#### YOUR TASK
Two lines in the data below mark the range: the one with "You are a GUI" and the one with "This screenshot has height=730, width=1018.". Return both, along with every line between them, exactly.

#### DATA TO USE
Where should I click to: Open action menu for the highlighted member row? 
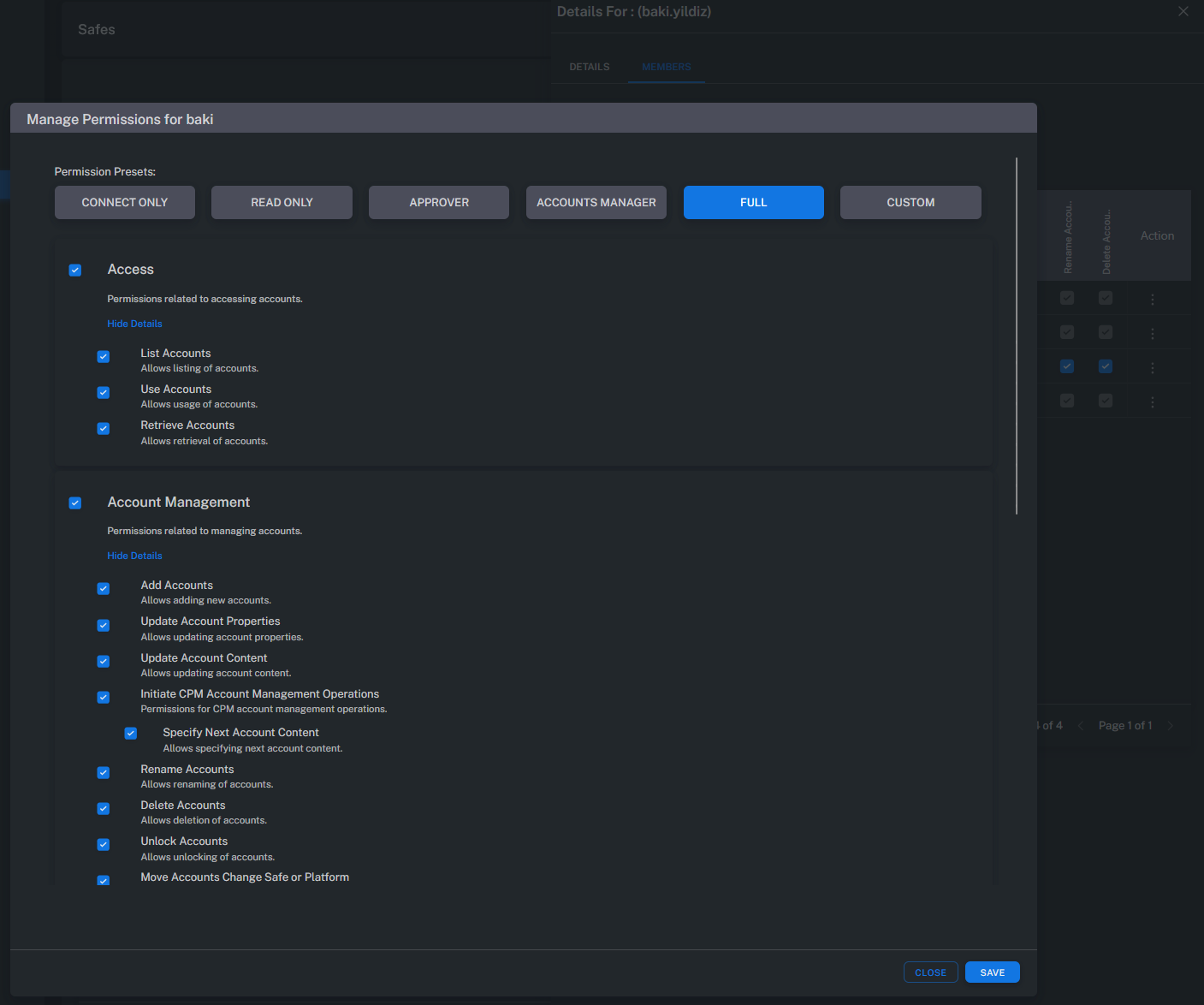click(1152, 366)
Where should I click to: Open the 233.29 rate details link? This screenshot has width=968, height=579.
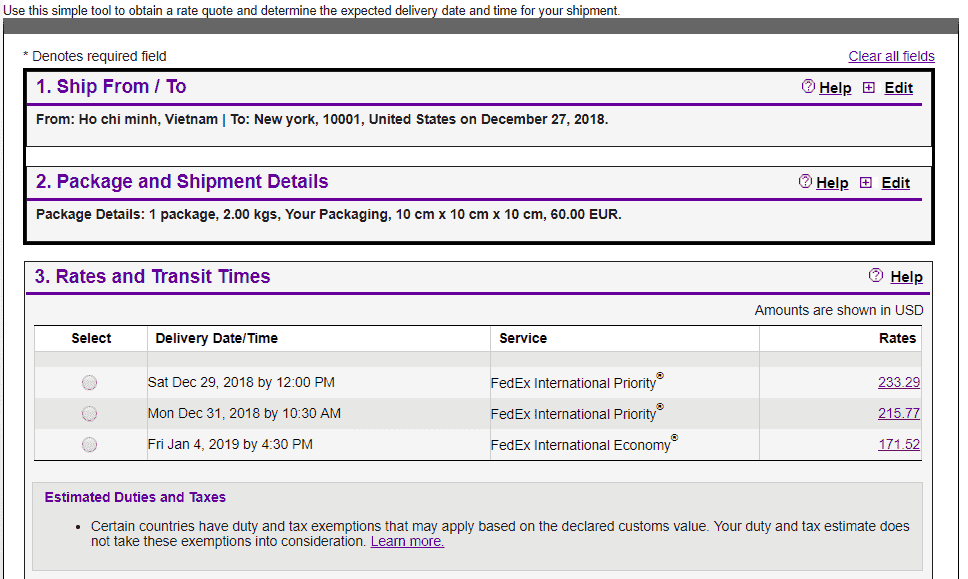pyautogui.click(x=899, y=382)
---
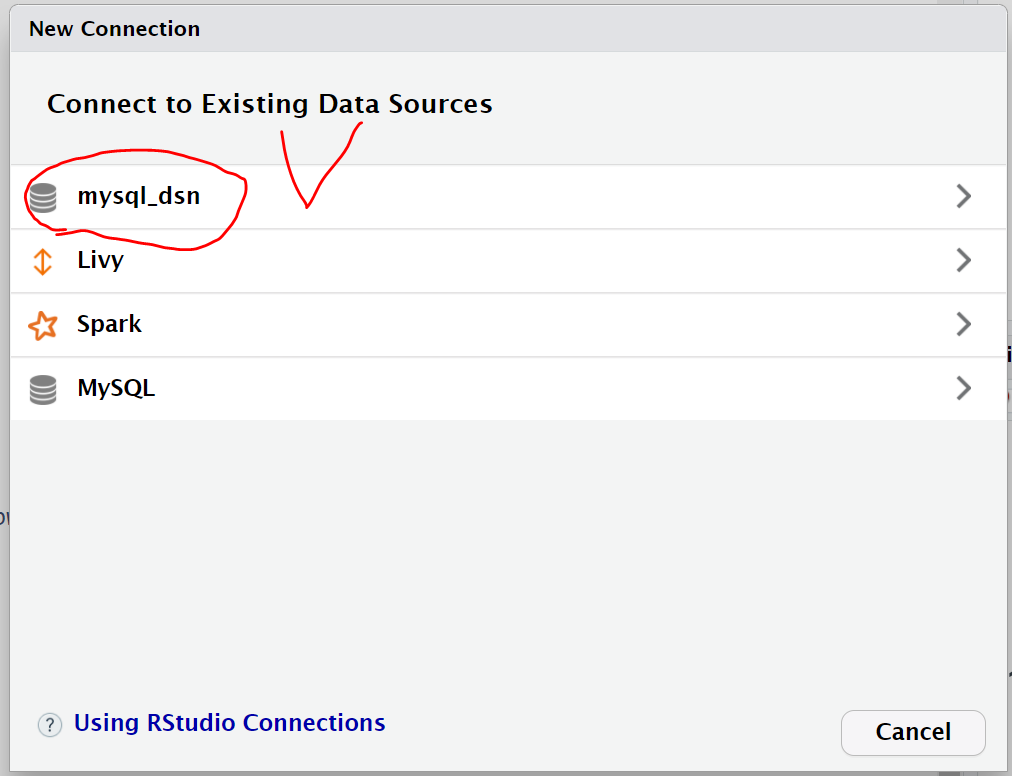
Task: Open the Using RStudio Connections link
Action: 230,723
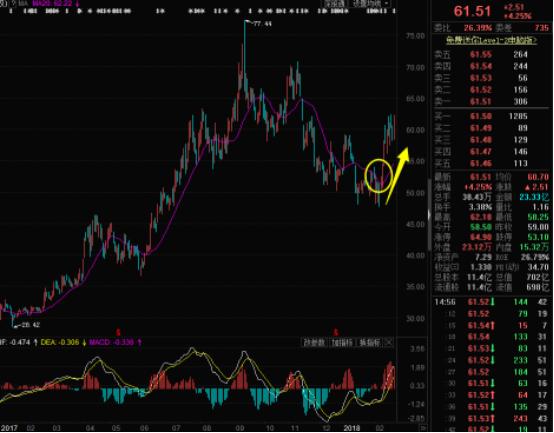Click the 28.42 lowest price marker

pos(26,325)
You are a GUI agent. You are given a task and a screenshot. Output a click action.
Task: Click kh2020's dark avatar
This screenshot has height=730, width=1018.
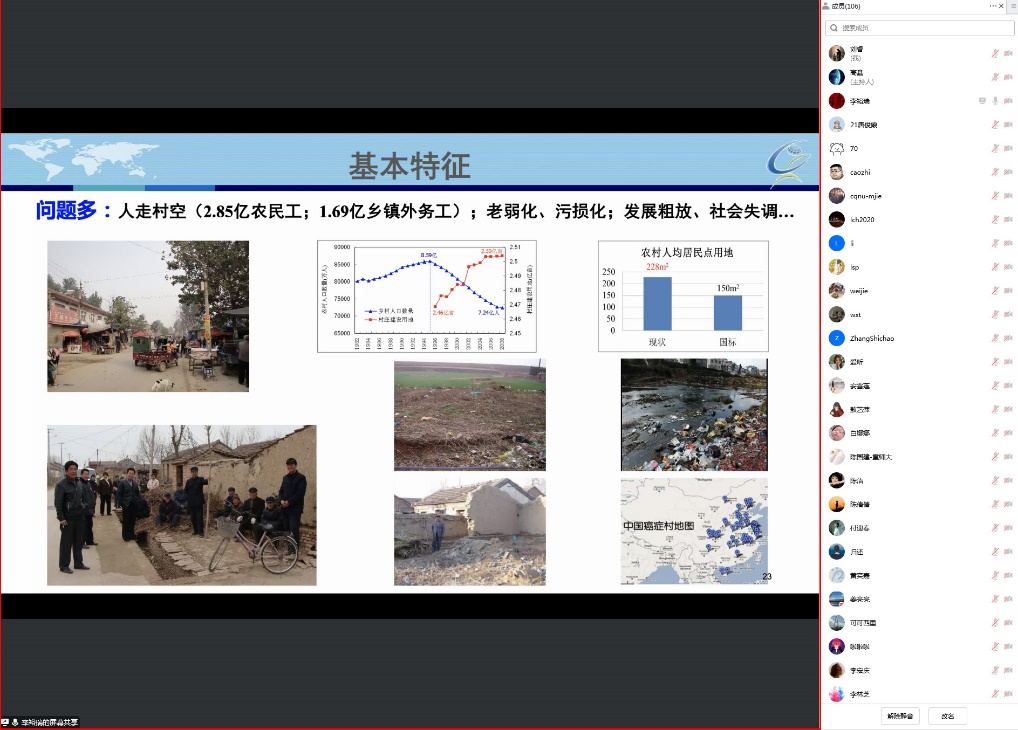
---
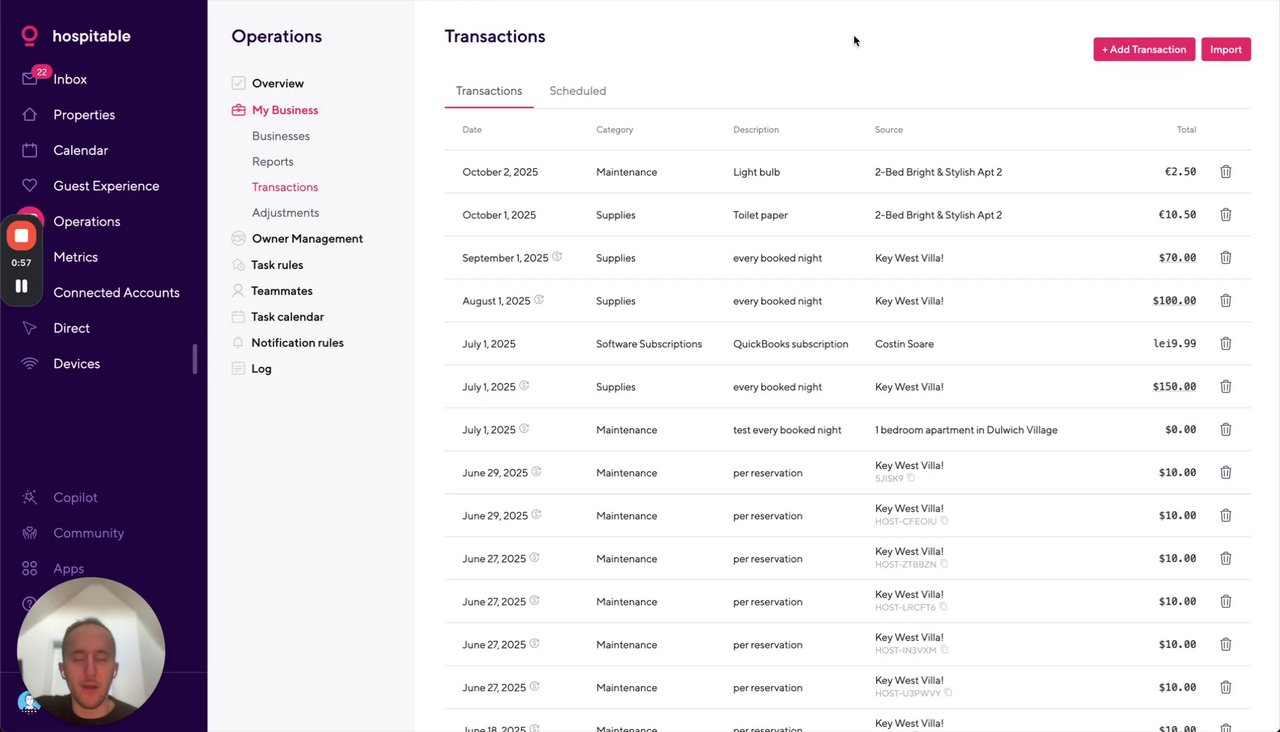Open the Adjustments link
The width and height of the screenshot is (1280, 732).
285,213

#### EXPECTED ANSWER
You are a GUI agent. You are given a task and a screenshot. Output a click action.
Task: Click kh2020's dark avatar
This screenshot has height=730, width=1018.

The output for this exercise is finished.